Dikkat buyurunuz, Mekke’nin son ayları, O hiç sevmez. Daha önce gelen ayetler azap ile korkuturlardı. Ama Mekke’ye yaklaşıp hele Medine’ye geçtikten sonra O sever, O sevmez formu sıklaşacak. Yani vahiy terbiye ettiği muhataplarını ceza ile korkutmak yerine, Allah’ın muhabbetinden mahrum kalmakla korkutmayı, onu uyarmayı tercih ediyor. Bu Allah ile insan ilişkisinde ki alınan yola, rafine ilişkiye dikkat çekiştir. Allah severse ne gam. Allah sevmezse zaten belanı bulmuşsundur demektir bu. O sevsin; O sevdirir O severse. O sevindirir O severse. O sevsin yeter ki. Burada verilen şey odur.


24-) Ve izâ kıyle lehüm mazâ enzele Rabbuküm kalu esatıyrul evveliyn;

Onlara: "Rabbiniz ne inzâl etti?" denildiğinde, "Öncekilerin efsanelerini" dediler. (A.Hulusi)

024 - Onlara rabbiniz ne indirdi? Denildiği vakit da «eskilerin masalları» dediler. (Elmalı)


Ve izâ kıyle lehüm mazâ enzele Rabbuküm kalu esatıyrul evveliyn ve kendilerine; Rabbiniz size ne indirdi diye sorulduğunda hemen eskilerin masallarını, mitolojilerini indirdi derler. Böyle cevap verirler.
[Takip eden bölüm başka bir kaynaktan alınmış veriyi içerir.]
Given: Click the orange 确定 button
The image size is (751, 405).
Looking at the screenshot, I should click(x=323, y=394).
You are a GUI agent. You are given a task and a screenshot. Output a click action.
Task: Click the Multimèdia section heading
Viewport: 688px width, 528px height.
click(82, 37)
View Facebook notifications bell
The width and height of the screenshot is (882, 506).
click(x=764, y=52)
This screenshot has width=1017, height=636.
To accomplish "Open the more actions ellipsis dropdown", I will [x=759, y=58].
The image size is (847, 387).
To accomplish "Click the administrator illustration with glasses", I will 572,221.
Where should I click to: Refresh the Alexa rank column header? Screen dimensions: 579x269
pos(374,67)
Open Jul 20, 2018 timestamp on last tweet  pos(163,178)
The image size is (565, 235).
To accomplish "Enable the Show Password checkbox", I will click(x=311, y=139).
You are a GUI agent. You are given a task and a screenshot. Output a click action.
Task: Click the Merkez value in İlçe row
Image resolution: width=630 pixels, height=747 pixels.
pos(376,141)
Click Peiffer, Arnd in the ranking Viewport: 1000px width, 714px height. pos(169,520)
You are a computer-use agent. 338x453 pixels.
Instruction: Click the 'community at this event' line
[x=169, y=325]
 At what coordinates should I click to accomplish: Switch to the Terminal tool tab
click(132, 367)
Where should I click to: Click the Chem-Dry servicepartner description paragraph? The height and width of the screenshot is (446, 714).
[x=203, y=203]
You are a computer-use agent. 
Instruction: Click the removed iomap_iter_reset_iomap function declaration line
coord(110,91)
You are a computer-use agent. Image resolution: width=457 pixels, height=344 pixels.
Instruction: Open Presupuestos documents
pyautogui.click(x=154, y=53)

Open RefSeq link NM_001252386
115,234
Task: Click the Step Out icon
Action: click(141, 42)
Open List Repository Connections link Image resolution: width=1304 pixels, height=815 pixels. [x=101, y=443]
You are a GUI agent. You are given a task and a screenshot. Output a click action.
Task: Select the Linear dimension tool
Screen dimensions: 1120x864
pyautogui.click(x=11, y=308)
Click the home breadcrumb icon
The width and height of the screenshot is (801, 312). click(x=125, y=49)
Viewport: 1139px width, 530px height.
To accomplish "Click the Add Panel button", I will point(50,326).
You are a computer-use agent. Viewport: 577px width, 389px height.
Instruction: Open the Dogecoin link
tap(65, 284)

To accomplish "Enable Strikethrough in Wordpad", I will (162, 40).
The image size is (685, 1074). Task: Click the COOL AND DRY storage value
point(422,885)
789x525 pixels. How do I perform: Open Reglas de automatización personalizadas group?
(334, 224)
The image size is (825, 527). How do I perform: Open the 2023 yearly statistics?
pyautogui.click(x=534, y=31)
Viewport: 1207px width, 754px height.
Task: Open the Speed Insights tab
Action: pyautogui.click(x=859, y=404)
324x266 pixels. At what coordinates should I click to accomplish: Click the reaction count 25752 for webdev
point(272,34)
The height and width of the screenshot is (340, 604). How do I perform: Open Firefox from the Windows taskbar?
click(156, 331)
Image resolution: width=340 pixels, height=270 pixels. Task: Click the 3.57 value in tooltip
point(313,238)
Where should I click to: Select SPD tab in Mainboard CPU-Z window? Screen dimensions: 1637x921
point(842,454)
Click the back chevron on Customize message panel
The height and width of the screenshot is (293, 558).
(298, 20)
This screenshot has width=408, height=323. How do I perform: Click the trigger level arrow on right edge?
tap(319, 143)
Bu ilginç bir yaklaşım Kur’an ın Enam/25 te, Enfarl/31, Nahl/24 te, Kalem/15. Bütün bu ayetlerde özellikle mucize bağlamında Allah’ın kudreti ile bağlantılı olarak anlatılan kıssalara mitoloji iddiasını reddettiğini görüyoruz. Yani Kur’an da anlatılan kıssaların mitoloji, efsane gibi algılanmalarını Kur’an reddediyor. Tarihi bir bilgi olarak verdiğini de Bil Hakk formu ile, özellikle

Nahnu nekussu aleyke nebeehüm Bil Hakk. (Kehf/13) mesela.

Bir kıssa anlatılırken surenin başında böyle gelir. Biz sana bunu hakikatini , gerçeğini anlatıyoruz bu kıssanın. Bunu gerçek olarak anlatıyoruz. Yani piyasada dolaşan böyle bir söylenti var, bu gerçeği. manasına geliyor.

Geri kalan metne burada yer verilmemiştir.